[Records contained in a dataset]
====================

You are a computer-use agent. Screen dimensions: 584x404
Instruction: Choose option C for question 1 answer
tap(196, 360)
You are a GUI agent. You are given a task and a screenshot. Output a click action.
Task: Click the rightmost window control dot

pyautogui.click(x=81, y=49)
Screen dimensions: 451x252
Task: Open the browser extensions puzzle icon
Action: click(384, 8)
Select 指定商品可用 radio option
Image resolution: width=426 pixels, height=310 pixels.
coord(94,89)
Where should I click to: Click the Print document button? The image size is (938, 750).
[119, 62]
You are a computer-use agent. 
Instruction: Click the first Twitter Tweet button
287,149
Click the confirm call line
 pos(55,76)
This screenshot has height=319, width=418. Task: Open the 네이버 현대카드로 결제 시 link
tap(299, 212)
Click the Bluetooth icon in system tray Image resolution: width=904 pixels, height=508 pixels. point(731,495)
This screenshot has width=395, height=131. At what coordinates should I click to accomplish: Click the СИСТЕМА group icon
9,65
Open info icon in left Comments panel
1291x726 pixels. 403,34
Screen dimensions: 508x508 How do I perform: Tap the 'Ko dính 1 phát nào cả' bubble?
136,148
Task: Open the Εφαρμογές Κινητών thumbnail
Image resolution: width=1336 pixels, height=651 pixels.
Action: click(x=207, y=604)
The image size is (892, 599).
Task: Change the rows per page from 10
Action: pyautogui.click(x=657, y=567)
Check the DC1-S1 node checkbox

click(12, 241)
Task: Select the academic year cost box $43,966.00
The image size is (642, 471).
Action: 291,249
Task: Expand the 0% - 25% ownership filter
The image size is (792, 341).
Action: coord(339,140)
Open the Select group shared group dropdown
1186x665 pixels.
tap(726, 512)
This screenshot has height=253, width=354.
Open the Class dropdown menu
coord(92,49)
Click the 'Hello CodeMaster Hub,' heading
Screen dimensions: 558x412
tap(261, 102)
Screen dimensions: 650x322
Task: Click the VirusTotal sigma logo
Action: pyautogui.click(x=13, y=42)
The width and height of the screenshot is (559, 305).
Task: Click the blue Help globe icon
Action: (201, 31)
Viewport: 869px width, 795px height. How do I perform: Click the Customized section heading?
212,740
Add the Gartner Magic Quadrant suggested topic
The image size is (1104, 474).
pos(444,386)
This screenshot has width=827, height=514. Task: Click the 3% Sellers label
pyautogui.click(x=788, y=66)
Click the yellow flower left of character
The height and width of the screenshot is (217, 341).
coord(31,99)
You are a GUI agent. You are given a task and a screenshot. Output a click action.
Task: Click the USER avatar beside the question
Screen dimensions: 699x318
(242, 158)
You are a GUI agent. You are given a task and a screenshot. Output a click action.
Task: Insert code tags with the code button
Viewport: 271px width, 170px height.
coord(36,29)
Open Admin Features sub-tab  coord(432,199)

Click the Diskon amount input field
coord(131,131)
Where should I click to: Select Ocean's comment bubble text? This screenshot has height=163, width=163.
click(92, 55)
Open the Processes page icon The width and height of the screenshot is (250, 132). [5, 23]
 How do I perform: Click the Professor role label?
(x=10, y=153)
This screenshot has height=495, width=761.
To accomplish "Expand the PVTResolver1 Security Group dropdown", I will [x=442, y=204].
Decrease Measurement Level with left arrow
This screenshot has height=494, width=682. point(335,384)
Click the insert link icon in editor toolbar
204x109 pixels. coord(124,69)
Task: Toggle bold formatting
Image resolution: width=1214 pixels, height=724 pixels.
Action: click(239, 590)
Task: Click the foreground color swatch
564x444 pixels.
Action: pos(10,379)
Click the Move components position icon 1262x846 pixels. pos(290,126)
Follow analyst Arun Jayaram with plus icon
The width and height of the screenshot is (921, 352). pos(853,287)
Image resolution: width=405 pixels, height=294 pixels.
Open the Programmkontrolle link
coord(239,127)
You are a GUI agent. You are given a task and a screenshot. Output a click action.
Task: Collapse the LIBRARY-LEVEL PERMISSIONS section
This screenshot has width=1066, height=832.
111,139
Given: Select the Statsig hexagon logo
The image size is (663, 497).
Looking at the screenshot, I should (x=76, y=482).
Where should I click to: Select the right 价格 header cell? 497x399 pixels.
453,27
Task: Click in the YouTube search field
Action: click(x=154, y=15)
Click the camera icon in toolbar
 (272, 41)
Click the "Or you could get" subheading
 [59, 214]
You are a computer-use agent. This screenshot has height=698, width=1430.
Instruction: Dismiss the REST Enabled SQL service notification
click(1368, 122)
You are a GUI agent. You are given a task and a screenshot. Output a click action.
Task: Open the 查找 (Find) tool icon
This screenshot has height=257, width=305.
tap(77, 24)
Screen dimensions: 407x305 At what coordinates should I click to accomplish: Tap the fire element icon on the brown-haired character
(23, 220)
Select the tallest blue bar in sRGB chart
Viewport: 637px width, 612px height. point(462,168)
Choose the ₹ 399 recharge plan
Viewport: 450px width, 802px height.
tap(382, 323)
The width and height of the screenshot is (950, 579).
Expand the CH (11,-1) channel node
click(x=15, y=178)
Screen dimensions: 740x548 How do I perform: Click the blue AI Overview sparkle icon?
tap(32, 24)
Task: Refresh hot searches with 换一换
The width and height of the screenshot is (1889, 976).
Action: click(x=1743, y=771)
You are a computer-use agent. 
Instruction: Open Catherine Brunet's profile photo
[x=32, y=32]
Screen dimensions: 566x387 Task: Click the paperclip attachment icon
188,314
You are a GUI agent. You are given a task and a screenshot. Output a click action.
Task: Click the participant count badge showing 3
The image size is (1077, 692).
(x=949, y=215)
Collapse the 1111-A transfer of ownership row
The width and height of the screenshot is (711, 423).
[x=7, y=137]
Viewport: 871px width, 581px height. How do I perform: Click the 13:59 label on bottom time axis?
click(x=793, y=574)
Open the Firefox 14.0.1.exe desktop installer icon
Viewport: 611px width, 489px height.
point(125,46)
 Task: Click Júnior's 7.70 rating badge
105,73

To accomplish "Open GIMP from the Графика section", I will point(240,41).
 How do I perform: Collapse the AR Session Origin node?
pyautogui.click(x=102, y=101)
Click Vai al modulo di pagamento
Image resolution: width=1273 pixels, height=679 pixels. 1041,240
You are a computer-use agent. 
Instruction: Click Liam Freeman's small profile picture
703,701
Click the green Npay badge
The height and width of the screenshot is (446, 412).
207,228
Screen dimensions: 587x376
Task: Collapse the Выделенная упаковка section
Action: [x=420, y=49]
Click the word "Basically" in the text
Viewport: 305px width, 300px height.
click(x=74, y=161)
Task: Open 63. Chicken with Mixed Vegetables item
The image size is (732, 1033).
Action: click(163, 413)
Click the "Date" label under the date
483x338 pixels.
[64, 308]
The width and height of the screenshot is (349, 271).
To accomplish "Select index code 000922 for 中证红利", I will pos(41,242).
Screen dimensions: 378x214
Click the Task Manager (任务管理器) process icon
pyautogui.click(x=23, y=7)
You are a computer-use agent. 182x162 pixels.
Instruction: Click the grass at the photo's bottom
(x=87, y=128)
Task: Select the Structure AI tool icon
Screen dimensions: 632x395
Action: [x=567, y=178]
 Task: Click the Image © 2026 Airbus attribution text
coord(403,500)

====================

• **What to work on**
Could you restate every entry verbatim, please?

• **Task solution**
You are a computer-use agent. Screen dimensions: 584x404
Instruction: Choose option C for question 1 answer
tap(196, 360)
You are a GUI agent. You are given a task and a screenshot. Output a click action.
Task: Click the rightmost window control dot

pyautogui.click(x=81, y=49)
Screen dimensions: 451x252
Task: Open the browser extensions puzzle icon
Action: click(384, 8)
Select 指定商品可用 radio option
Image resolution: width=426 pixels, height=310 pixels.
coord(94,89)
Where should I click to: Click the Print document button? The image size is (938, 750).
[119, 62]
You are a computer-use agent. 
Instruction: Click the first Twitter Tweet button
287,149
Click the confirm call line
 pos(55,76)
This screenshot has height=319, width=418. Task: Open the 네이버 현대카드로 결제 시 link
tap(299, 212)
Click the Bluetooth icon in system tray Image resolution: width=904 pixels, height=508 pixels. point(731,495)
This screenshot has width=395, height=131. At what coordinates should I click to accomplish: Click the СИСТЕМА group icon
9,65
Open info icon in left Comments panel
1291x726 pixels. 403,34
Screen dimensions: 508x508 How do I perform: Tap the 'Ko dính 1 phát nào cả' bubble?
136,148
Task: Open the Εφαρμογές Κινητών thumbnail
Image resolution: width=1336 pixels, height=651 pixels.
Action: click(x=207, y=604)
The image size is (892, 599).
Task: Change the rows per page from 10
Action: pyautogui.click(x=657, y=567)
Check the DC1-S1 node checkbox

click(12, 241)
Task: Select the academic year cost box $43,966.00
The image size is (642, 471).
Action: 291,249
Task: Expand the 0% - 25% ownership filter
The image size is (792, 341).
Action: coord(339,140)
Open the Select group shared group dropdown
1186x665 pixels.
tap(726, 512)
This screenshot has height=253, width=354.
Open the Class dropdown menu
coord(92,49)
Click the 'Hello CodeMaster Hub,' heading
Screen dimensions: 558x412
tap(261, 102)
Screen dimensions: 650x322
Task: Click the VirusTotal sigma logo
Action: pyautogui.click(x=13, y=42)
The width and height of the screenshot is (559, 305).
Task: Click the blue Help globe icon
Action: (201, 31)
Viewport: 869px width, 795px height. How do I perform: Click the Customized section heading?
212,740
Add the Gartner Magic Quadrant suggested topic
The image size is (1104, 474).
pos(444,386)
This screenshot has width=827, height=514. Task: Click the 3% Sellers label
pyautogui.click(x=788, y=66)
Click the yellow flower left of character
The height and width of the screenshot is (217, 341).
coord(31,99)
You are a GUI agent. You are given a task and a screenshot. Output a click action.
Task: Click the USER avatar beside the question
Screen dimensions: 699x318
(242, 158)
You are a GUI agent. You are given a task and a screenshot. Output a click action.
Task: Insert code tags with the code button
Viewport: 271px width, 170px height.
coord(36,29)
Open Admin Features sub-tab  coord(432,199)

Click the Diskon amount input field
coord(131,131)
Where should I click to: Select Ocean's comment bubble text? This screenshot has height=163, width=163.
click(92, 55)
Open the Processes page icon The width and height of the screenshot is (250, 132). [5, 23]
 How do I perform: Click the Professor role label?
(x=10, y=153)
This screenshot has height=495, width=761.
To accomplish "Expand the PVTResolver1 Security Group dropdown", I will [x=442, y=204].
Decrease Measurement Level with left arrow
This screenshot has height=494, width=682. point(335,384)
Click the insert link icon in editor toolbar
204x109 pixels. coord(124,69)
Task: Toggle bold formatting
Image resolution: width=1214 pixels, height=724 pixels.
Action: click(239, 590)
Task: Click the foreground color swatch
564x444 pixels.
Action: pos(10,379)
Click the Move components position icon 1262x846 pixels. pos(290,126)
Follow analyst Arun Jayaram with plus icon
The width and height of the screenshot is (921, 352). pos(853,287)
Image resolution: width=405 pixels, height=294 pixels.
Open the Programmkontrolle link
coord(239,127)
You are a GUI agent. You are given a task and a screenshot. Output a click action.
Task: Collapse the LIBRARY-LEVEL PERMISSIONS section
This screenshot has width=1066, height=832.
111,139
Given: Select the Statsig hexagon logo
The image size is (663, 497).
Looking at the screenshot, I should (x=76, y=482).
Where should I click to: Select the right 价格 header cell? 497x399 pixels.
453,27
Task: Click in the YouTube search field
Action: click(x=154, y=15)
Click the camera icon in toolbar
 (272, 41)
Click the "Or you could get" subheading
 [59, 214]
You are a computer-use agent. This screenshot has height=698, width=1430.
Instruction: Dismiss the REST Enabled SQL service notification
click(1368, 122)
You are a GUI agent. You are given a task and a screenshot. Output a click action.
Task: Open the 查找 (Find) tool icon
This screenshot has height=257, width=305.
tap(77, 24)
Screen dimensions: 407x305 At what coordinates should I click to accomplish: Tap the fire element icon on the brown-haired character
(23, 220)
Select the tallest blue bar in sRGB chart
Viewport: 637px width, 612px height. point(462,168)
Choose the ₹ 399 recharge plan
Viewport: 450px width, 802px height.
tap(382, 323)
The width and height of the screenshot is (950, 579).
Expand the CH (11,-1) channel node
click(x=15, y=178)
Screen dimensions: 740x548 How do I perform: Click the blue AI Overview sparkle icon?
tap(32, 24)
Task: Refresh hot searches with 换一换
The width and height of the screenshot is (1889, 976).
Action: click(x=1743, y=771)
You are a computer-use agent. 
Instruction: Open Catherine Brunet's profile photo
[x=32, y=32]
Screen dimensions: 566x387 Task: Click the paperclip attachment icon
188,314
You are a GUI agent. You are given a task and a screenshot. Output a click action.
Task: Click the participant count badge showing 3
The image size is (1077, 692).
(x=949, y=215)
Collapse the 1111-A transfer of ownership row
The width and height of the screenshot is (711, 423).
[x=7, y=137]
Viewport: 871px width, 581px height. How do I perform: Click the 13:59 label on bottom time axis?
click(x=793, y=574)
Open the Firefox 14.0.1.exe desktop installer icon
Viewport: 611px width, 489px height.
point(125,46)
 Task: Click Júnior's 7.70 rating badge
105,73

To accomplish "Open GIMP from the Графика section", I will point(240,41).
 How do I perform: Collapse the AR Session Origin node?
pyautogui.click(x=102, y=101)
Click Vai al modulo di pagamento
Image resolution: width=1273 pixels, height=679 pixels. 1041,240
You are a computer-use agent. 
Instruction: Click Liam Freeman's small profile picture
703,701
Click the green Npay badge
The height and width of the screenshot is (446, 412).
207,228
Screen dimensions: 587x376
Task: Collapse the Выделенная упаковка section
Action: [x=420, y=49]
Click the word "Basically" in the text
Viewport: 305px width, 300px height.
click(x=74, y=161)
Task: Open 63. Chicken with Mixed Vegetables item
The image size is (732, 1033).
Action: click(163, 413)
Click the "Date" label under the date
483x338 pixels.
[64, 308]
The width and height of the screenshot is (349, 271).
To accomplish "Select index code 000922 for 中证红利", I will pos(41,242).
Screen dimensions: 378x214
Click the Task Manager (任务管理器) process icon
pyautogui.click(x=23, y=7)
You are a computer-use agent. 182x162 pixels.
Instruction: Click the grass at the photo's bottom
(x=87, y=128)
Task: Select the Structure AI tool icon
Screen dimensions: 632x395
Action: [x=567, y=178]
 Task: Click the Image © 2026 Airbus attribution text
coord(403,500)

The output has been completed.